MATERIAL PROVIDED ▸
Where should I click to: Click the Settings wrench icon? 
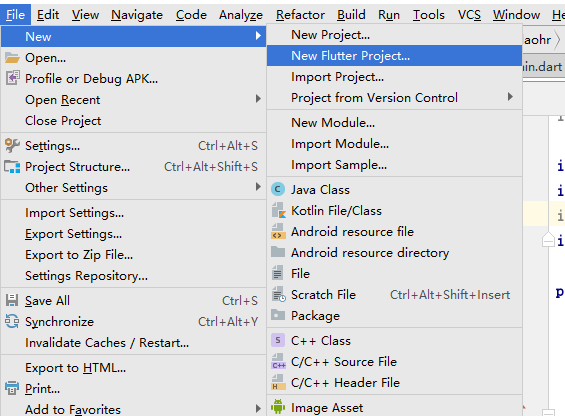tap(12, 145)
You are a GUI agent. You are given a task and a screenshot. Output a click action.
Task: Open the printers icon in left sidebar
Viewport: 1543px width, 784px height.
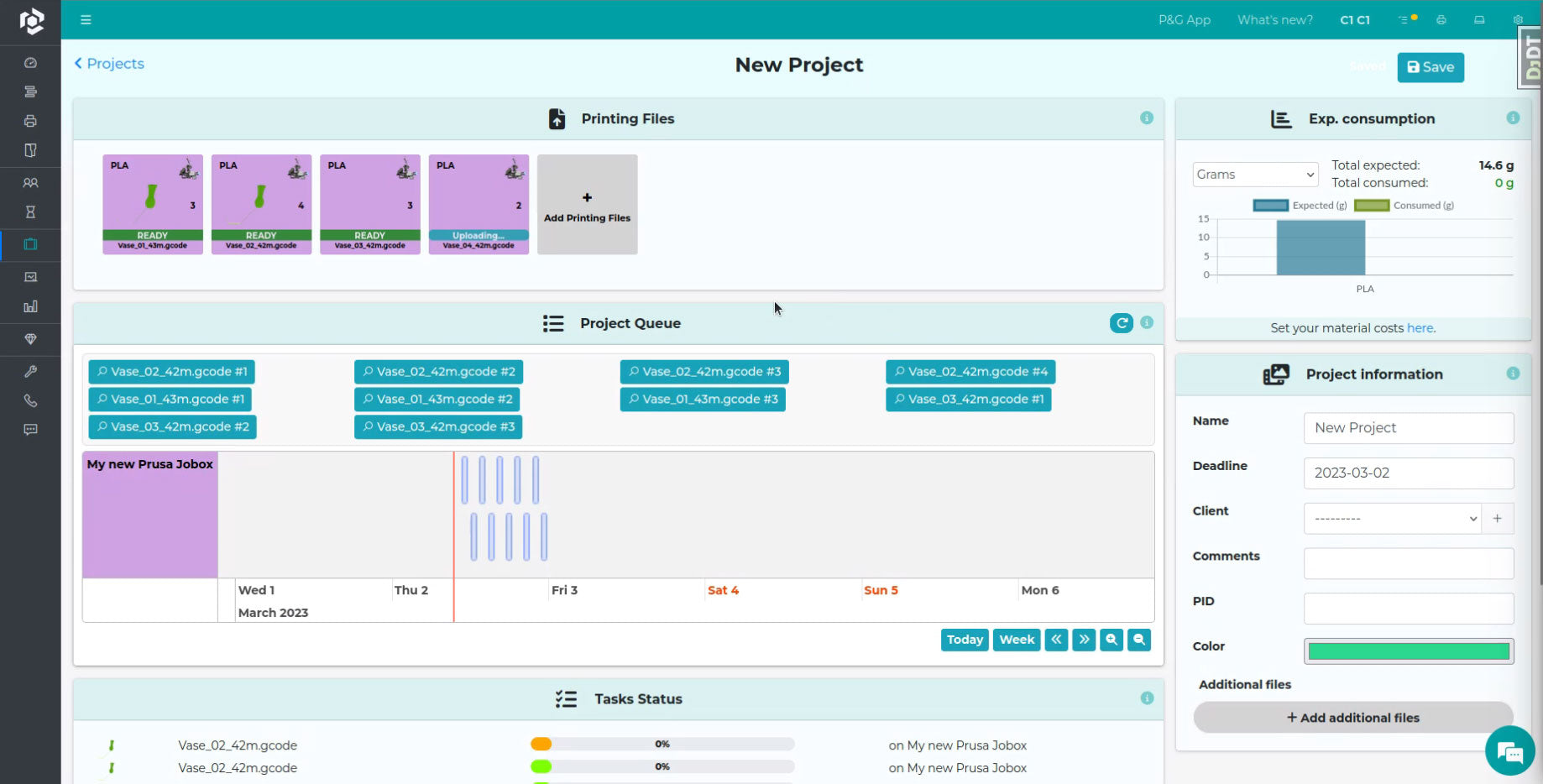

WHAT IS NEEDED ▸
Lay out every line of the records above as a numbered list, leaving out blank lines and the pictures.

ANSWER FOR THE TASK ▸
1. Where should I click to: Click the Settings wrench icon? 
2. tap(12, 145)
3. You are a GUI agent. You are given a task and a screenshot. Output a click action.
4. Task: Open the printers icon in left sidebar
5. Viewport: 1543px width, 784px height.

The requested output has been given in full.